主演女優の人種差別的発言で、高視聴率の人気ドラマ打ち切りを決めたABCを、米トランプ大統領が批判した。米政権の政策に反発し、移民保護や平等といった価値観を重視する姿勢をアピールする企業が増えている。両者の溝は深まる一方だが、自社のブランド価値を維持し、経営を守るためにもこうした姿勢を貫くことが重要だ。

 今年3月、1980年代に大ヒットした連続ドラマ「ロザンヌ」の復刻版が放送された初日、放送元のABCテレビの幹部たちは、視聴者の好反応に大喜びだった。米国の労働者階級の家庭、コナー家の日常を舞台にしたこのコメディードラマは、これまで放送された人気番組の視聴率の記録を次々と塗り替えた。
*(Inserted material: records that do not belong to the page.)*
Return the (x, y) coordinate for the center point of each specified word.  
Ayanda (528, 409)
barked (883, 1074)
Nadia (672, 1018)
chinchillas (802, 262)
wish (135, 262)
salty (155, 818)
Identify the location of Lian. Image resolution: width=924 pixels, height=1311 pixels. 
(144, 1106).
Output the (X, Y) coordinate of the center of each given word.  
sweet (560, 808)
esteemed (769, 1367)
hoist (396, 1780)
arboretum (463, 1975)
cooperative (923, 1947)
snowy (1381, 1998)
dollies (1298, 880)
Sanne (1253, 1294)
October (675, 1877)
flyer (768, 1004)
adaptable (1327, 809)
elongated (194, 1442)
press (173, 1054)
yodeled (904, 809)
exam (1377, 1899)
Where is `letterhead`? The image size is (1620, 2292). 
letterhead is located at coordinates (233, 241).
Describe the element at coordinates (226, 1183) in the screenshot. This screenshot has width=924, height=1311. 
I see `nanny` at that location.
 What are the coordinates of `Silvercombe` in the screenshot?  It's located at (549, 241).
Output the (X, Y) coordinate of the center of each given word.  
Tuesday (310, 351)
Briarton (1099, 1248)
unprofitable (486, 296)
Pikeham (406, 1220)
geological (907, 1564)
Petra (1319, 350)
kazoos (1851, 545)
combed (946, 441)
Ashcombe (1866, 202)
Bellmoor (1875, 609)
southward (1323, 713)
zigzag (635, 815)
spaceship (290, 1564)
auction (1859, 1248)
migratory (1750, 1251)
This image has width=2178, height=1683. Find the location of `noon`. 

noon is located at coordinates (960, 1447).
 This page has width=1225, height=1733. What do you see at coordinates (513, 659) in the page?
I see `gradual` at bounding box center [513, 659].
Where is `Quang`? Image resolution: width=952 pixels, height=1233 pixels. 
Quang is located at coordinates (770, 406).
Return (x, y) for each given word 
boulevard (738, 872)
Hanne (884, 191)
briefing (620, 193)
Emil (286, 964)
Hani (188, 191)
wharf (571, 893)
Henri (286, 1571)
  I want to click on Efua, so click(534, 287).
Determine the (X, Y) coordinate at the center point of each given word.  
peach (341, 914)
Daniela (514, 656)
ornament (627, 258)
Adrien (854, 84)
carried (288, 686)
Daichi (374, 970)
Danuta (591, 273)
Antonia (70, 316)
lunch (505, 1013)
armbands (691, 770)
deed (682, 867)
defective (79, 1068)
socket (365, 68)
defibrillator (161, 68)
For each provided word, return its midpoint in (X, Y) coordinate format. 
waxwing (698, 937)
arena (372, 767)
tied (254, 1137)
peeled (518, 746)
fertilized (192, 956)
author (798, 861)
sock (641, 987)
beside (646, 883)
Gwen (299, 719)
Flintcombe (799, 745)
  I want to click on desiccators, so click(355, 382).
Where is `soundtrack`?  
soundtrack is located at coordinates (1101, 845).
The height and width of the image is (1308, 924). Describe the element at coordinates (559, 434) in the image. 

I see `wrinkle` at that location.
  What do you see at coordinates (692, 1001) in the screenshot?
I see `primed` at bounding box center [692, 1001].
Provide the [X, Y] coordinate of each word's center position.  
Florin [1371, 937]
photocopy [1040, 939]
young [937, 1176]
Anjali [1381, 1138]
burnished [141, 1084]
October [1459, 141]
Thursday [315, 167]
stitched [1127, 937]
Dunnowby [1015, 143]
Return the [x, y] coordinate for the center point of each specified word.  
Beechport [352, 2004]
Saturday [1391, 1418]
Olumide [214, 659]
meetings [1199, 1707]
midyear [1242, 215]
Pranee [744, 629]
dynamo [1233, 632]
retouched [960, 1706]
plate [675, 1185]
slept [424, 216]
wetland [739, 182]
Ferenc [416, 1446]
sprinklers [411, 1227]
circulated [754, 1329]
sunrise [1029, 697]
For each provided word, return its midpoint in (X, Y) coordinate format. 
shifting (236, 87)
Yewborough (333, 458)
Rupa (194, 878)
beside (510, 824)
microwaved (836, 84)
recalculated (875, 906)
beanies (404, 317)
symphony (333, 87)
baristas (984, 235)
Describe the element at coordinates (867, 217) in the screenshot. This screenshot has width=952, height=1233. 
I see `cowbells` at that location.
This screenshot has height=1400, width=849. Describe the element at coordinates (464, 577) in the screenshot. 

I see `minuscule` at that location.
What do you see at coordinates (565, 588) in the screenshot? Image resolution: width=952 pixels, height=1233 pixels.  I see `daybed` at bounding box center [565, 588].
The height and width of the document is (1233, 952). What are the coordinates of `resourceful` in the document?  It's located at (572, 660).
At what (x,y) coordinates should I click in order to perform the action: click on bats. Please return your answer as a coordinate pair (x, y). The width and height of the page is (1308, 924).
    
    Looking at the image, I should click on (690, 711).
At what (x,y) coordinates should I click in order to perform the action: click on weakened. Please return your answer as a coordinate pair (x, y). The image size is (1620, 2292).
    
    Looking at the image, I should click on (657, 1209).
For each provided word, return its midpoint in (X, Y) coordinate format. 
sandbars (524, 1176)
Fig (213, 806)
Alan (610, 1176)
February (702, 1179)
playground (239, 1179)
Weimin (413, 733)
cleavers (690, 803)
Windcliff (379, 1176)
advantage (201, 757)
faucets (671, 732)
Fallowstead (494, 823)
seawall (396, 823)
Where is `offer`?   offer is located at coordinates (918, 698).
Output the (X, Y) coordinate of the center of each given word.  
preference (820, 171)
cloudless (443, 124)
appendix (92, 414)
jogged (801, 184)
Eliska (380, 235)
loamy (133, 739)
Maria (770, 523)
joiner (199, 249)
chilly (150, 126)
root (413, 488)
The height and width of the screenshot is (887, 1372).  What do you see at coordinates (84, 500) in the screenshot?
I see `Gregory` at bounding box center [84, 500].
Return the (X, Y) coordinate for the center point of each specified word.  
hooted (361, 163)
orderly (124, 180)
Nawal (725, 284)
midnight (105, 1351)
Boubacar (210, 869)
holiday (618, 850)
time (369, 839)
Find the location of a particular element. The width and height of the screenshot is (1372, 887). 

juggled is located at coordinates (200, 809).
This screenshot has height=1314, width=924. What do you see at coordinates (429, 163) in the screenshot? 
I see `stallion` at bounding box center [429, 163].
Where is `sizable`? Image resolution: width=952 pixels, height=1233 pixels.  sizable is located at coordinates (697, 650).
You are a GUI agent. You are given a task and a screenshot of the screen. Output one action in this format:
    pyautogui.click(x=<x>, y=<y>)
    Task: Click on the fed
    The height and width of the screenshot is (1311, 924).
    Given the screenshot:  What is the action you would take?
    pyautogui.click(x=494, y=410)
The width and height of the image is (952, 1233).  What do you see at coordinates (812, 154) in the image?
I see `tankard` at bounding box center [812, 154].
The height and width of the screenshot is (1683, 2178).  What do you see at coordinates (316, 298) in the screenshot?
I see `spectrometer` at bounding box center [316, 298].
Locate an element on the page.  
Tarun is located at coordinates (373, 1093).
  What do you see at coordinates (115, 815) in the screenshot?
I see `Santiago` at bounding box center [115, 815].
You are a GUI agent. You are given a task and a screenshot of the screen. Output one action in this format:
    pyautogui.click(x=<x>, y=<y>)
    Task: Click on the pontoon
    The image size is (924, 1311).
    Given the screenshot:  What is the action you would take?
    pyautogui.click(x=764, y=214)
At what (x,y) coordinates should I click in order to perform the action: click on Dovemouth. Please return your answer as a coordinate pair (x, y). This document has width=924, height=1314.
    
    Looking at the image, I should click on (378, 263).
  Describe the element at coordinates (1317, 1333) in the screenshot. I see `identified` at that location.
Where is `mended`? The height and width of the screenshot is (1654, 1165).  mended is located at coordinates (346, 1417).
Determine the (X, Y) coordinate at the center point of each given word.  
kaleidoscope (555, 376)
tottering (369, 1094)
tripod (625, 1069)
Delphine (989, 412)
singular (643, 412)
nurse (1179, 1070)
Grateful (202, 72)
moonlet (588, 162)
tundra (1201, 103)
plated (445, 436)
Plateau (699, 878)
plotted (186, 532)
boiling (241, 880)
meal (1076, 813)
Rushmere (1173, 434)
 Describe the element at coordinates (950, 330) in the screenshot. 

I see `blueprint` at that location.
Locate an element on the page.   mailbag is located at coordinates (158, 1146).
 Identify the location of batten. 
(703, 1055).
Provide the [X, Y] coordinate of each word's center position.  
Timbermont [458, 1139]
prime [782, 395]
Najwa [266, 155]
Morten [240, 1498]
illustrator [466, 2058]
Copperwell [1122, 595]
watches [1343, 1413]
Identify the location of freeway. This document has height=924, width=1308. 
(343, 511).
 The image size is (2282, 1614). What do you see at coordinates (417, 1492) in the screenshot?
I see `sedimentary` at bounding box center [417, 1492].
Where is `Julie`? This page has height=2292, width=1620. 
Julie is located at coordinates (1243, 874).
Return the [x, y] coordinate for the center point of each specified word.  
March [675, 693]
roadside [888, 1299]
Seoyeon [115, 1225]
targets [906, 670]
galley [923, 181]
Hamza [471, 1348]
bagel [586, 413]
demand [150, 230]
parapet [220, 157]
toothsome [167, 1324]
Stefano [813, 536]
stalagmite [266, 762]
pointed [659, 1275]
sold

人気の秘密は「自分たちと同じような家族」をモデルにしたことだ。

打ち切りになった人気ドラマ「ロザンヌ」の主演女優だったロザンヌ・バー氏(右)は、以前よりトランプ大統領(左)の支持者として有名だった(写真=AP/アフロ)

 主演女優、ロザンヌ・バー氏はドナルド・トランプ大統領に対する支持を明確にしており、トランプ大統領もそのことをよく知っている。「番組の視聴率を知っているかい? 1800万人以上の人がこの番組を見ている。しかも主人公は我々自身だ!」。トランプ大統領は最近開催された支持者たちの集会で、番組をこのように取り上げた。

 新しいドラマのヒットは、放送局にとっては至上の喜びだ。ウォルト・ディズニーの傘下にあり、様々な競争や圧力にさらされているABCのような民間放送局にとってはなおさらだ。